Un pays hémiplégique
L’Accord de paix et de réconciliation, paraphé à Khartoum et signé le 6 février 2019 à Bangui, était beaucoup plus une capitulation des autorités de Bangui devant les exigences des quatorze groupes armés signataires de l’accord qu’un armistice entre belligérants souhaitant mettre fin à un conflit. L’ONU où le Français Jean Pierre Lacroix est Secrétaire général adjoint chargé des Opérations de maintien de la paix, et l’Union africaine, avec l’Algérien russophile Smail Chergui président du comité Paix et sécurité, porteront une responsabilité sur les conséquences de cet accord.
Le choix de Khartoum, alors qu’Omar al-Béchir se trouvait en pleine tourmente, était déjà amplement significatif sur l’acceptation des exigences des mouvements rebelles, défendues par la Russie, et traduisait bien » l’esprit munichois » de l’ONU et de l’Union africaine qui, au nom de la recherche de la paix à tout prix, ont concédé des avantages inconsidérés aux premiers responsables du conflit.

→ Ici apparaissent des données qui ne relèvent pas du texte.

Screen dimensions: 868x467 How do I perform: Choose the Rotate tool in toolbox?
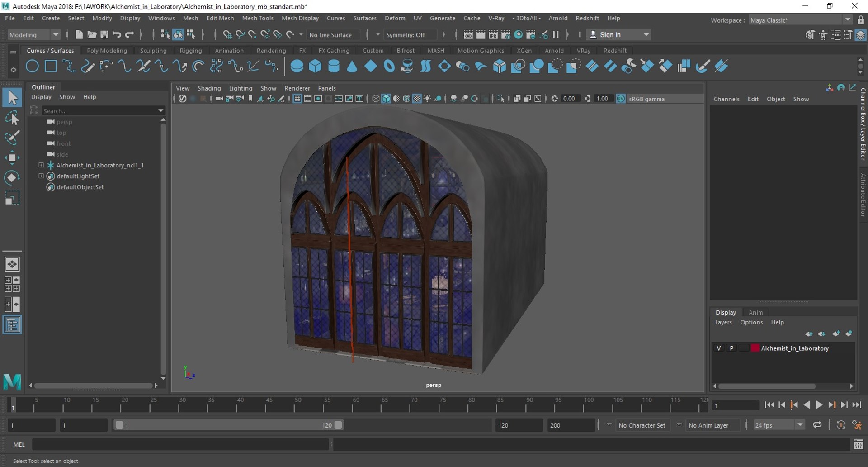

Les principaux chefs rebelles que sont Nouredine Adam du Front populaire pour la renaissance centrafricaine (FPRC), Ali Darass de l’Union pour la paix en Centrafrique ( UPC), al-Khatim du Mouvement patriotique en Centrafrique ( MPC), Abass Sidiki du mouvement Retrait, Réclamation, Réhabilitation (3 R) et Abdoulaye Miskine du Front démocratique du peuple centrafricain (Fdpc) ont été lavés de leurs sanctions internationales, consacrant ainsi une impunité de fait, servie par les discours négationnistes des propagandiste de cet accord de dupes. Le peuple centrafricain ne s’est pas trompé et n’a pas cru à cet énième enfumage.
Vers une partition de fait
Les chefs rebelles ont placé leurs hommes de confiance dans les huit ministères qui leur ont été octroyés, les postes de conseillers spéciaux auprès du Président Touadera et de son premier ministre, Firmin Ngrebada, cheville ouvrière de ce mécano suicidaire, et des préfets et sous-préfets qui confortent ainsi « l »autorité de l’Etat » sur leurs fiefs désormais quasiment inexpugnables. La partition du pays s’est accélérée avec l’Accord de Khartoum.
On ne s’étonnera donc guère de voir Nourredine Adam s’offusquer et dénoncer « l’incursion » des Forces armées centrafricaines dans la localité de Kaga Bandoro, Ali Darass parader avec son uniforme de « général » à Bambari devant Jean-Pierre Lacroix et Smail Chergui, venus l’adouber en commandant militaire de la région, alors qu’il en avait été chassé, quelques mois auparavant par la Minusca, la livre soudanaise remplacer le Franc CFA dans cette Centrafrique orientale de plus en plus tournée vers les deux Soudan pour les échanges commerciaux. Dans la foulée, la langue française disparaîtra peu à peu à l’instar de l’enseignement dans les écoles souvent en friches et occupées par les rebelles.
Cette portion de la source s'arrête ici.